— begin —
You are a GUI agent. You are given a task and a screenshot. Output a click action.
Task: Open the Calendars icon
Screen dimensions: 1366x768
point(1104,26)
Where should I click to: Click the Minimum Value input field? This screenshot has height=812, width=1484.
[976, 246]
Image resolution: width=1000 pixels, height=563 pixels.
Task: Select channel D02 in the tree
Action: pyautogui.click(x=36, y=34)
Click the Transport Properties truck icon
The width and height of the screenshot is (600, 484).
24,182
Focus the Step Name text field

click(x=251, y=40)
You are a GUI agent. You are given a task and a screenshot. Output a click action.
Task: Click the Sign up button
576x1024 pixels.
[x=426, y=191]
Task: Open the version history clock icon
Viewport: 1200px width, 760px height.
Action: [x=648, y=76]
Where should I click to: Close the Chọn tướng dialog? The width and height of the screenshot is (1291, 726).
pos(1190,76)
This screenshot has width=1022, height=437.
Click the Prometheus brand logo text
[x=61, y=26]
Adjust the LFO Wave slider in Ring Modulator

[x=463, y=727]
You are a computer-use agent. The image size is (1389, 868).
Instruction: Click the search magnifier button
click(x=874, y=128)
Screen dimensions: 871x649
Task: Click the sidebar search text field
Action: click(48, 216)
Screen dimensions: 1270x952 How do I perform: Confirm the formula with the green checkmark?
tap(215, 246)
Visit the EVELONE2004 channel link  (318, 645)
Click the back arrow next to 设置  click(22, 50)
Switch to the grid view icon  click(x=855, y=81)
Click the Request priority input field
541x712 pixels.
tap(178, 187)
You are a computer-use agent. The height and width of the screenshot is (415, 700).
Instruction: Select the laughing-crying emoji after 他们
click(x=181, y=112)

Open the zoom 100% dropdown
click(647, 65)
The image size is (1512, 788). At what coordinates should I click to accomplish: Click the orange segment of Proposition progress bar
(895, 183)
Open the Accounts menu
— end —
**TASK STATEMENT**
Show each line of the records above that contains the string "computer", with case treated as significant.

**TASK OUTPUT**
You are a computer-use agent. The image size is (1389, 868).
You are a computer-use agent. The height and width of the screenshot is (415, 700).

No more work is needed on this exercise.